▶ [What you should do]: Copy the lines of the listing below verbatim, from the line containing "Given: Click the middle of the seek bar" through the end of the listing, including both ends, and leave the pictures out.

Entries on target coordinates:
• • • • • • •

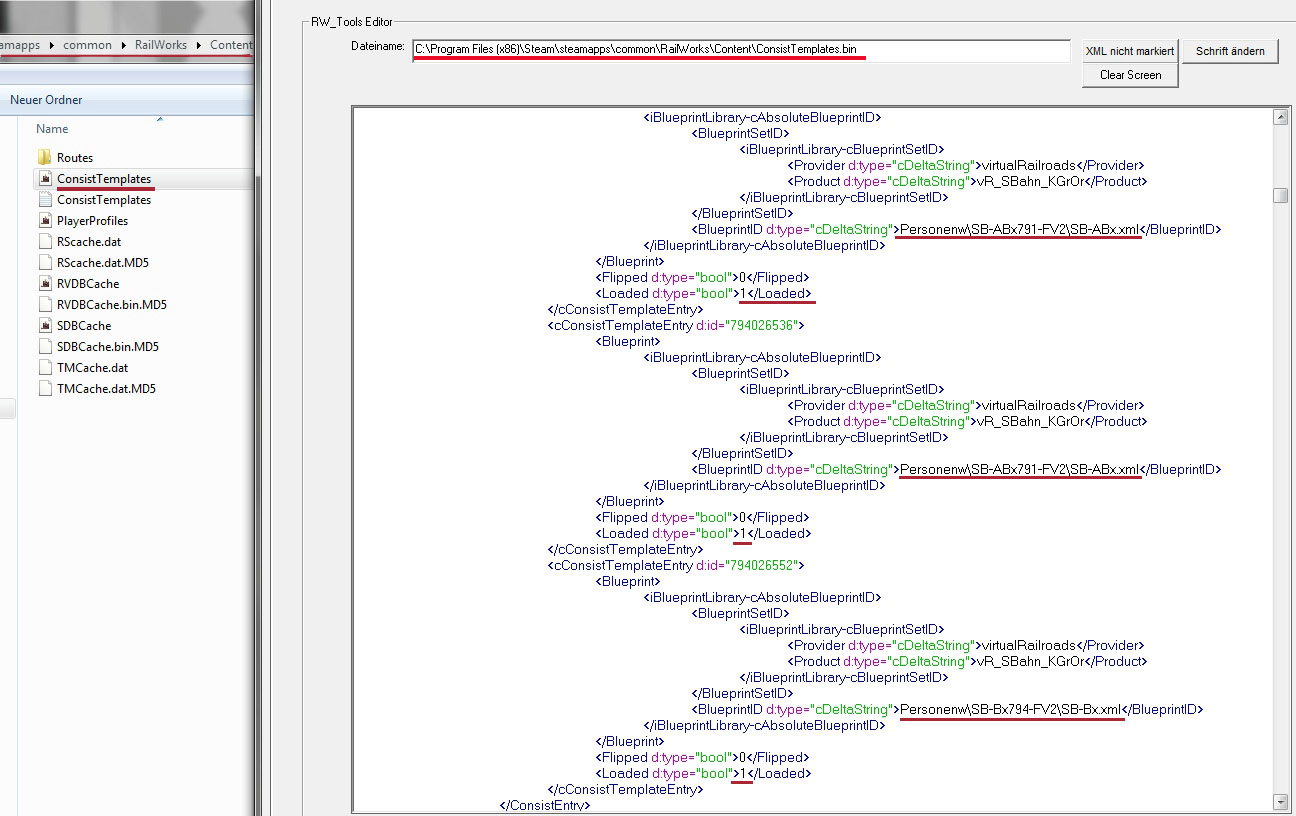
Task: Select the SDBCache bin file icon
Action: [x=44, y=326]
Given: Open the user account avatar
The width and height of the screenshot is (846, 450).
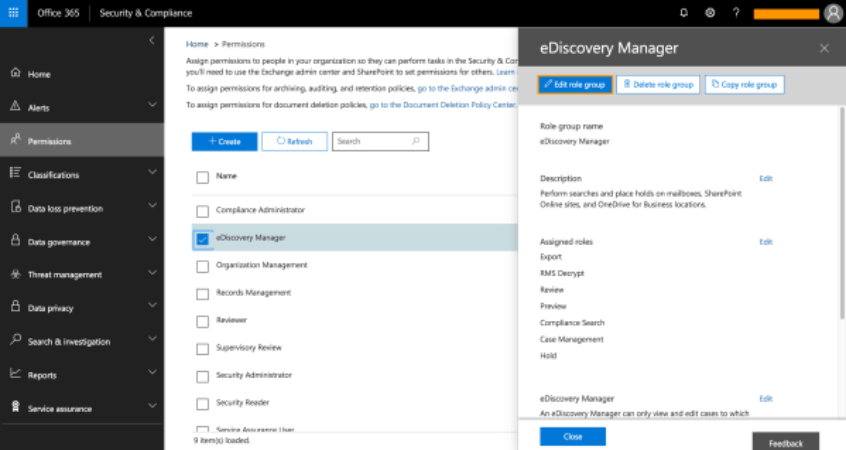Looking at the screenshot, I should coord(833,13).
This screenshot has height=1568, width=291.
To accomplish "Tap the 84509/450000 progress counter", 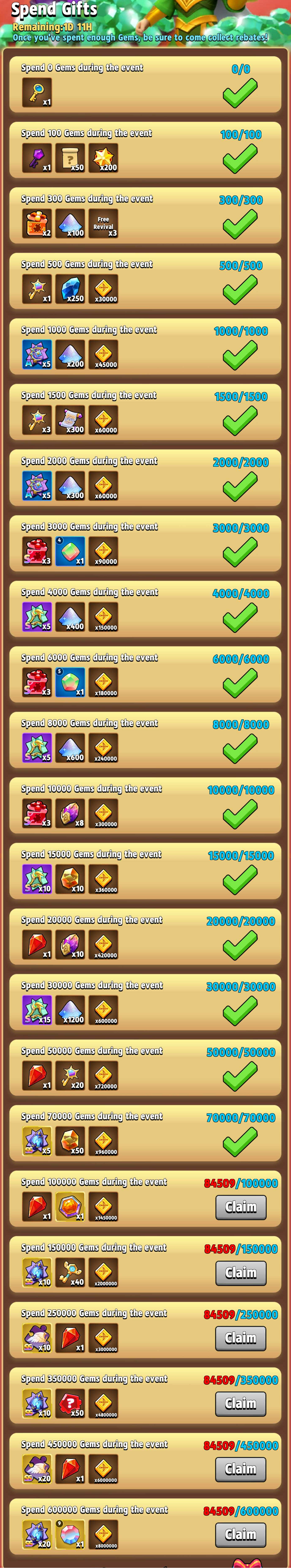I will pyautogui.click(x=241, y=1446).
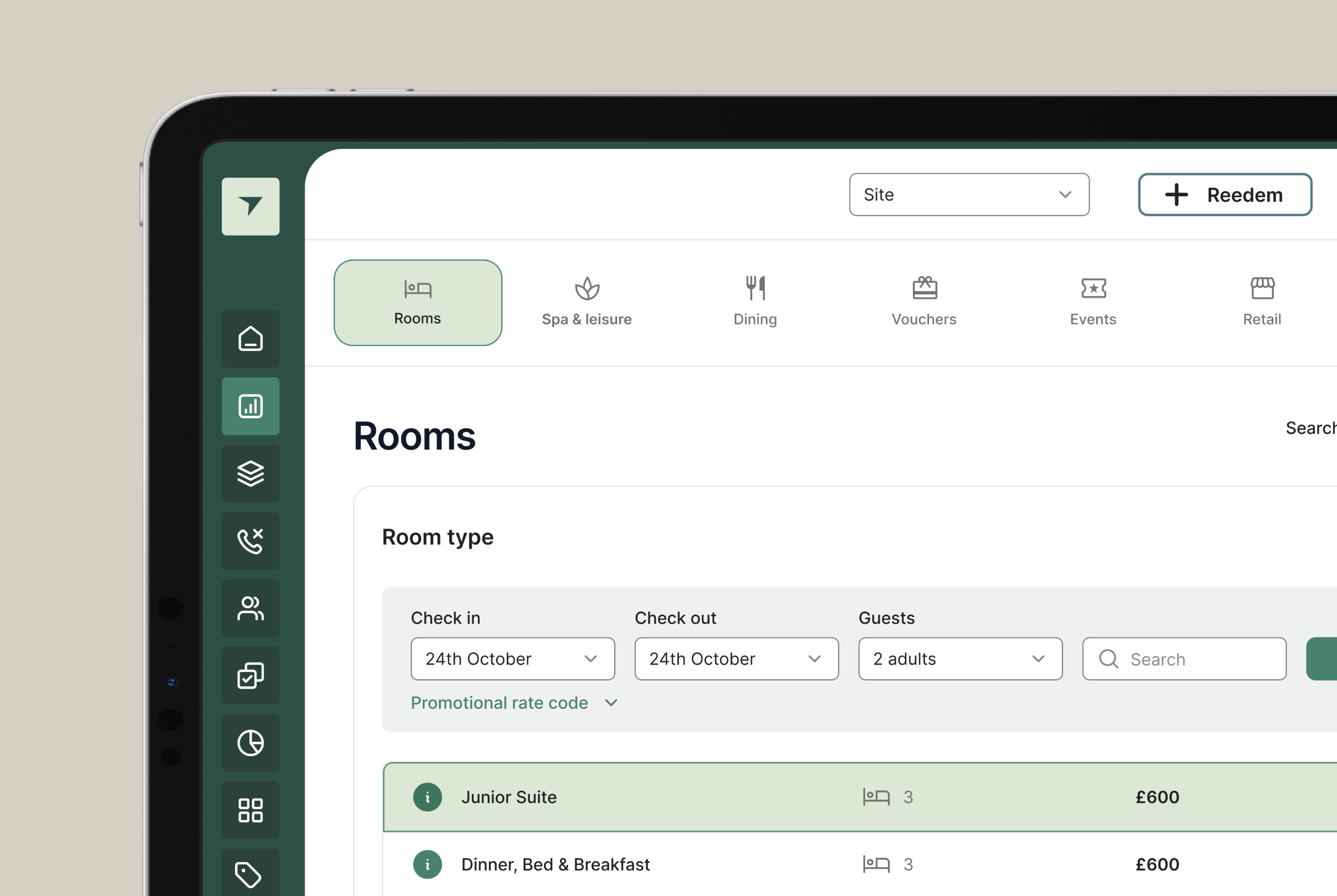Click the Reedem button
1337x896 pixels.
(1224, 194)
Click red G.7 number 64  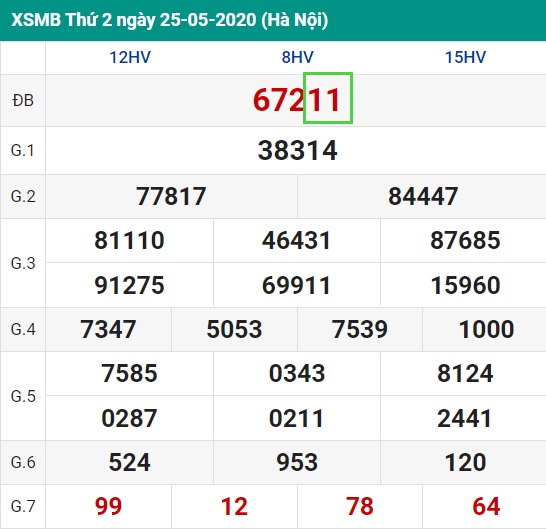pyautogui.click(x=486, y=506)
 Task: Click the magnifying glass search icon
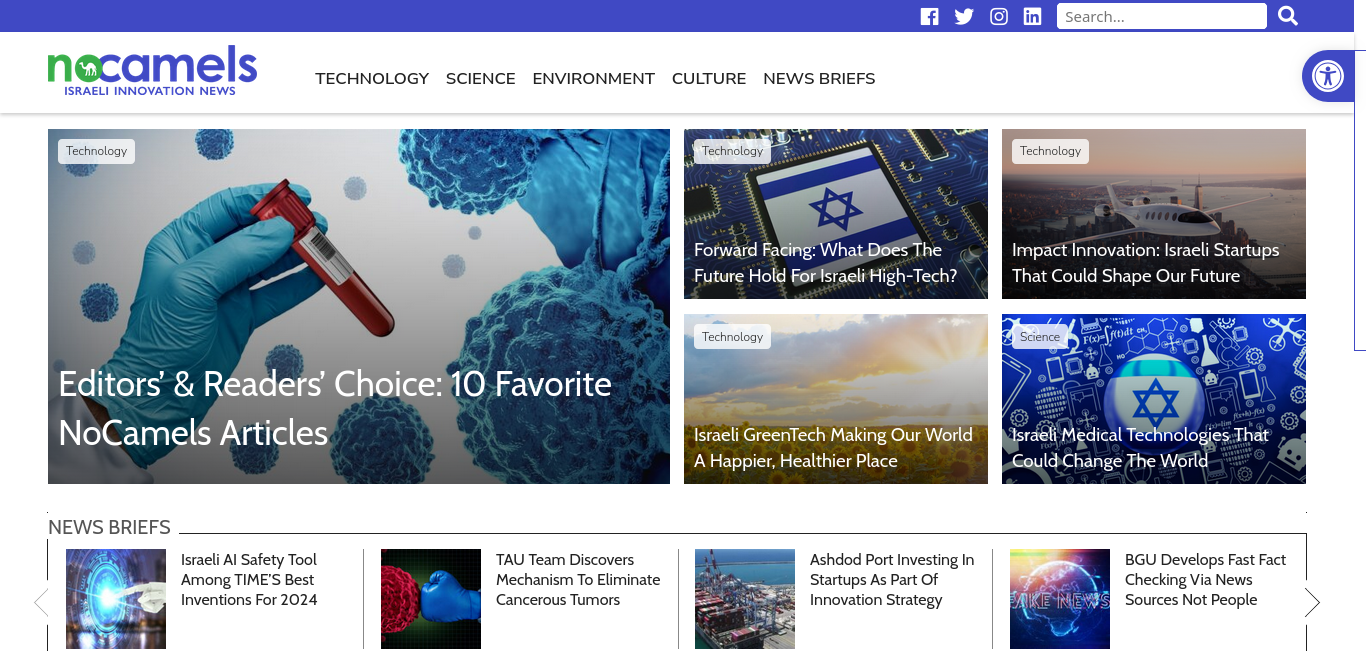pyautogui.click(x=1288, y=16)
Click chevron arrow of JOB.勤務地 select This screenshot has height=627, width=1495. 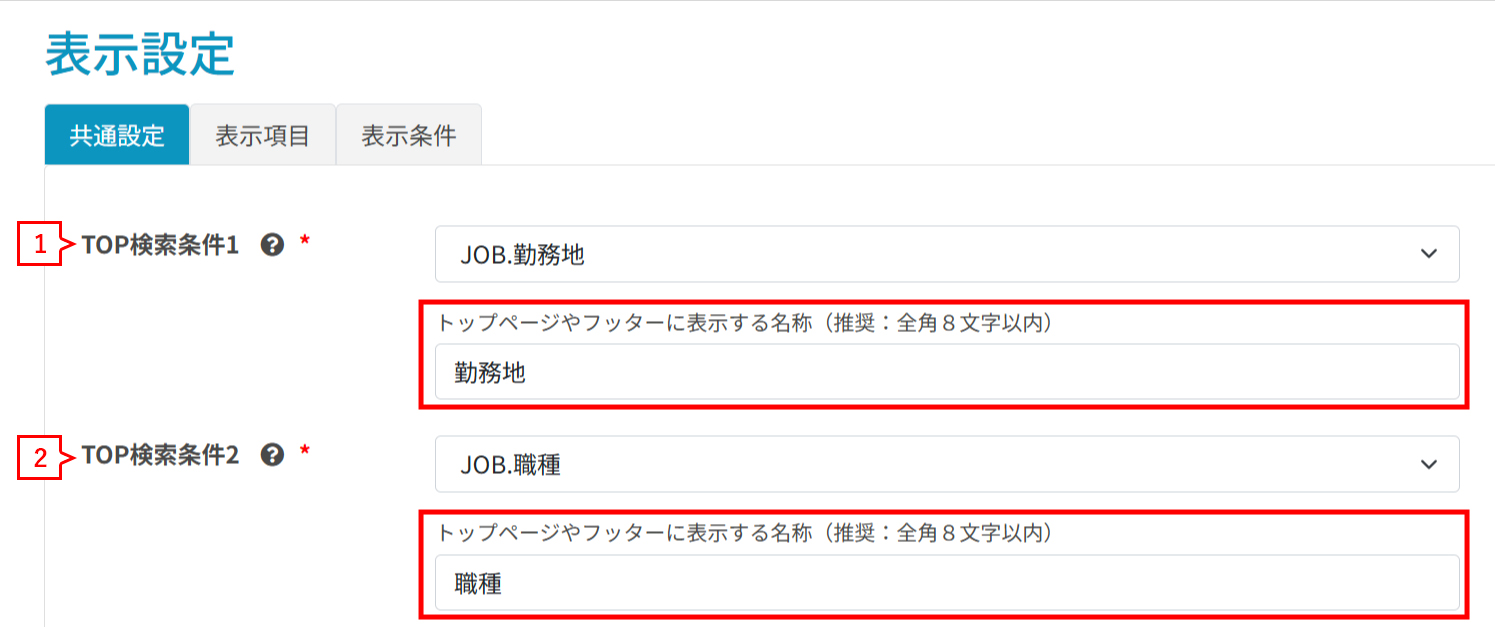coord(1428,254)
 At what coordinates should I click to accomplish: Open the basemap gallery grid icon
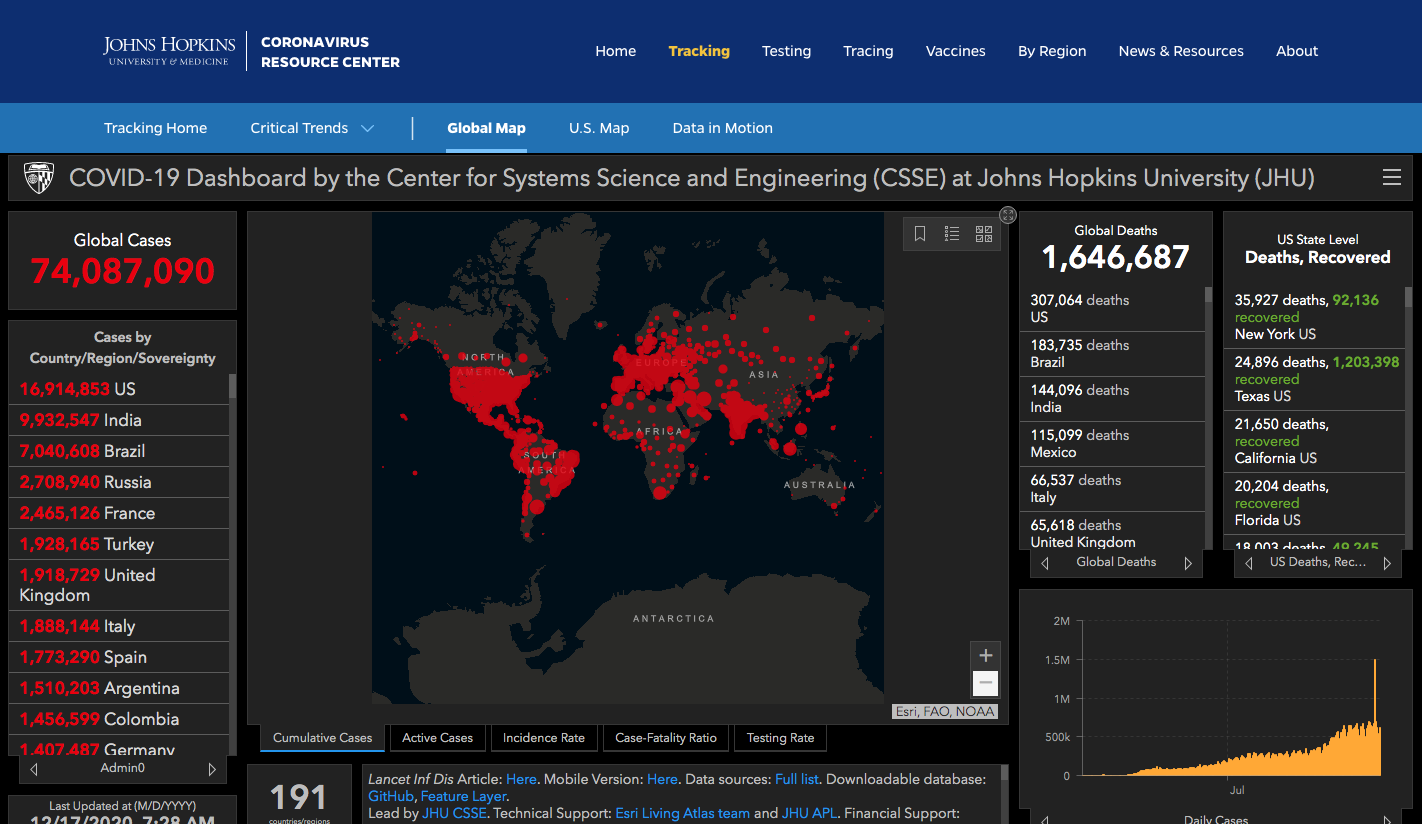pyautogui.click(x=984, y=234)
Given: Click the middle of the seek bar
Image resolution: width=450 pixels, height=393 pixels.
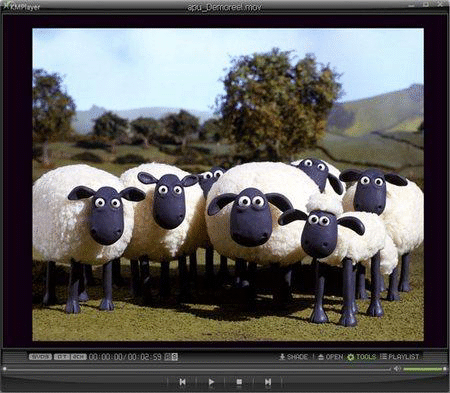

• • • • • • •

▶ [Exercise output]:
Given: Click the middle of the seek bar
Image resolution: width=450 pixels, height=393 pixels.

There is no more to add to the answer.